• _Work to complete_: Would you repeat every line of the material exactly?

• _Information shown_:

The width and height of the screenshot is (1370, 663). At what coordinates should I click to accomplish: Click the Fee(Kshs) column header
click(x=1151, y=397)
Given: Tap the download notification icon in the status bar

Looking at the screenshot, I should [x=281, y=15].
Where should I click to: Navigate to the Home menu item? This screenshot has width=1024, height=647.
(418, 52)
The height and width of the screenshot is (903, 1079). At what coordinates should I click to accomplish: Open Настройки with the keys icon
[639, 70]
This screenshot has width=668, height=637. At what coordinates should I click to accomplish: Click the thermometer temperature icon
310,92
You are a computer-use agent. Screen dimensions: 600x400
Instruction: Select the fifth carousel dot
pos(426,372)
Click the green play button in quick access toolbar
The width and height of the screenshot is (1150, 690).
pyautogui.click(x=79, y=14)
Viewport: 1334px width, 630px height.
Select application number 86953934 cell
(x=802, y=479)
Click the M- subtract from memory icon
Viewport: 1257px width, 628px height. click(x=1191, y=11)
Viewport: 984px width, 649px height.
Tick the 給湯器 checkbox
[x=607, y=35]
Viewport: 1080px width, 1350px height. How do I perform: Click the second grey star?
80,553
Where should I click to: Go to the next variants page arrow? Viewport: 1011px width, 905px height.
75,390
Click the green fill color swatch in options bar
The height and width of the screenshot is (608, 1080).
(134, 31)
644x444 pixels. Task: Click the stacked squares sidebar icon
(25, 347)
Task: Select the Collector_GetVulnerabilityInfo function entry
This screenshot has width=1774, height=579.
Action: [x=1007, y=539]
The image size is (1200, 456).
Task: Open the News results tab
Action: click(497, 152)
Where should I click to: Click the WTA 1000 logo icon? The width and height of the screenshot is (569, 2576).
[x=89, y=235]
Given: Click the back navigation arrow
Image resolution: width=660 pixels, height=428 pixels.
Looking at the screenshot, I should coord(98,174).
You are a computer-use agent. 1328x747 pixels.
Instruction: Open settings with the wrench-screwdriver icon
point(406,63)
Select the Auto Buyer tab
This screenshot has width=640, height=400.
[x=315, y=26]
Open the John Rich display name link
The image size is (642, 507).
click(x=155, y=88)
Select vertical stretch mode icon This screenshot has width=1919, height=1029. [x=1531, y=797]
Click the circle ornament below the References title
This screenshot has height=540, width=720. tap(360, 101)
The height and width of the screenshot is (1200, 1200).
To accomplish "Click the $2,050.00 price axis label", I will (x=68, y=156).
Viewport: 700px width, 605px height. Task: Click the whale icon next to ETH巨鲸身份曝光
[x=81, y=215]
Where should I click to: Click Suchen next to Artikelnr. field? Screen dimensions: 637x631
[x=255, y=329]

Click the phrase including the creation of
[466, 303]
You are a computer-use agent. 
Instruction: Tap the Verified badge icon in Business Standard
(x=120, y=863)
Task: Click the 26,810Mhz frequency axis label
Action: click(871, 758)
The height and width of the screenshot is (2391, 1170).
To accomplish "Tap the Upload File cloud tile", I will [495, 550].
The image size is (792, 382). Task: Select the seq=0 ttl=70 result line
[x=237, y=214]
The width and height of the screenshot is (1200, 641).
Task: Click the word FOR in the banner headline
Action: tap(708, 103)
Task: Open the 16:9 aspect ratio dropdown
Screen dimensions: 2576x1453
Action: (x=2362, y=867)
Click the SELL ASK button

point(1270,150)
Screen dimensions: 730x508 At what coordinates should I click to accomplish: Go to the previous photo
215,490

• _Output of the task_:
The width and height of the screenshot is (1370, 663). At what coordinates should I click to accomplish: Click the Fee(Kshs) column header
click(x=1151, y=397)
Given: Tap the download notification icon in the status bar

Looking at the screenshot, I should [x=281, y=15].
Where should I click to: Navigate to the Home menu item? This screenshot has width=1024, height=647.
(418, 52)
The height and width of the screenshot is (903, 1079). At what coordinates should I click to accomplish: Open Настройки with the keys icon
[639, 70]
This screenshot has width=668, height=637. At what coordinates should I click to accomplish: Click the thermometer temperature icon
310,92
You are a computer-use agent. Screen dimensions: 600x400
Instruction: Select the fifth carousel dot
pos(426,372)
Click the green play button in quick access toolbar
The width and height of the screenshot is (1150, 690).
pyautogui.click(x=79, y=14)
Viewport: 1334px width, 630px height.
Select application number 86953934 cell
(x=802, y=479)
Click the M- subtract from memory icon
Viewport: 1257px width, 628px height. click(x=1191, y=11)
Viewport: 984px width, 649px height.
Tick the 給湯器 checkbox
[x=607, y=35]
Viewport: 1080px width, 1350px height. How do I perform: Click the second grey star?
80,553
Where should I click to: Go to the next variants page arrow? Viewport: 1011px width, 905px height.
75,390
Click the green fill color swatch in options bar
The height and width of the screenshot is (608, 1080).
(134, 31)
644x444 pixels. Task: Click the stacked squares sidebar icon
(25, 347)
Task: Select the Collector_GetVulnerabilityInfo function entry
This screenshot has width=1774, height=579.
Action: [x=1007, y=539]
The image size is (1200, 456).
Task: Open the News results tab
Action: click(497, 152)
Where should I click to: Click the WTA 1000 logo icon? The width and height of the screenshot is (569, 2576).
[x=89, y=235]
Given: Click the back navigation arrow
Image resolution: width=660 pixels, height=428 pixels.
Looking at the screenshot, I should coord(98,174).
You are a computer-use agent. 1328x747 pixels.
Instruction: Open settings with the wrench-screwdriver icon
point(406,63)
Select the Auto Buyer tab
This screenshot has width=640, height=400.
[x=315, y=26]
Open the John Rich display name link
The image size is (642, 507).
click(x=155, y=88)
Select vertical stretch mode icon This screenshot has width=1919, height=1029. [x=1531, y=797]
Click the circle ornament below the References title
This screenshot has height=540, width=720. tap(360, 101)
The height and width of the screenshot is (1200, 1200).
To accomplish "Click the $2,050.00 price axis label", I will (x=68, y=156).
Viewport: 700px width, 605px height. Task: Click the whale icon next to ETH巨鲸身份曝光
[x=81, y=215]
Where should I click to: Click Suchen next to Artikelnr. field? Screen dimensions: 637x631
[x=255, y=329]

Click the phrase including the creation of
[466, 303]
You are a computer-use agent. 
Instruction: Tap the Verified badge icon in Business Standard
(x=120, y=863)
Task: Click the 26,810Mhz frequency axis label
Action: click(871, 758)
The height and width of the screenshot is (2391, 1170).
To accomplish "Tap the Upload File cloud tile", I will [495, 550].
The image size is (792, 382). Task: Select the seq=0 ttl=70 result line
[x=237, y=214]
The width and height of the screenshot is (1200, 641).
Task: Click the word FOR in the banner headline
Action: tap(708, 103)
Task: Open the 16:9 aspect ratio dropdown
Screen dimensions: 2576x1453
Action: (x=2362, y=867)
Click the SELL ASK button

point(1270,150)
Screen dimensions: 730x508 At what coordinates should I click to accomplish: Go to the previous photo
215,490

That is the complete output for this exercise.